Radar
- Source: http://github.com/mitchellh/radar
- IRC:
#vagrant
on Freenode - User Guide: http://radargem.com/doc/file.user_guide.html
- Website: http://radargem.com
Radar is an ultra-configurable exception reporting library for Ruby which lets you report errors in your applications any way you want. Read about the rationale behind Radar.
Brief Feature Breakdown
- Reporters allow Radar to report anywhere: a file, a server, email, etc.
- Data extensions enable you to add additional contextual data to exceptions
- Matchers are able to filter which exceptions are reported
- Filters remove sensitive data from exceptions
- Run multiple Radar "applications" side-by-side to catch and report different exceptions to different places.
- Integration with 3rd party software: Rack, Rails 2, Rails 3, and Sinatra.
- Drop-in replacement and integration with Hoptoad
Quick Start
gem install radar
Then just begin logging exceptions in your application:
r = Radar::Application.new(:my_application)
r.reporter :file
r.report(exception)
You can also tell Radar to attach itself to Ruby's at_exit
hook
so it can catch application-crashing exceptions automatically:
r.rescue_at_exit!
Both of the above methods can be used together, of course.
Since the above enabled the FileReporter
for the application, reported
exceptions will be stored in a text file on the local filesystem, by default
at ~/.radar/errors/my_application
. Sample contents of the exception
data generated by default is shown below. Note that you can add your own
custom data to this output by using data extensions (covered in the user
guide).
{
"application":{
"name":"my_application"
},
"exception":{
"klass":"RuntimeError",
"message":"This was an example exception",
"backtrace":[
"test.rb:28:in `<main>'"
],
"uniqueness_hash":"296d169e7928c4433ccfcf091b4d737aabe83dcb"
},
"occurred_at":1281894743,
"host_environment":{
"ruby_version":"1.9.2",
"ruby_pl":-1,
"ruby_release_date":"2010-07-11",
"ruby_platform":"x86_64-darwin10.4.0"
}
}
Also, instead of assigning the application to a variable, you may also look it up later anywhere in your application:
Radar::Application.find(:my_application).report(exception)
# Or the shorthand:
Radar[:my_application].report(exception)
Documentation and User Guide
For more details on configuring Radar, please view the user guide, which is a detailed overview of Radar and all of its features.

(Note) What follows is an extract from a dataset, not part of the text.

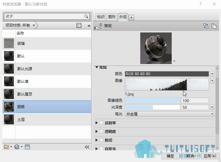Select the 默认屋顶 material in list
Image resolution: width=221 pixels, height=162 pixels.
(47, 94)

Reporting Bugs and Requesting Features
Please use the issues section to report bugs and request features. This section is also used as the TODO area for the Radar gem.
Contributing
To hack on Radar, you'll need bundler which
can be installed with a simple gem install bundler
. Then, do the following:
bundle install
rake
This will run the test suite, which should come back all green! Then you're good to go.
The general steps to contributing a new change are:
- Fork the repository
- Make your changes, writing tests if necessary
- Open an issue with the feature and a link to your fork or a gist with a patch.
- Wait patiently, for I am but one man.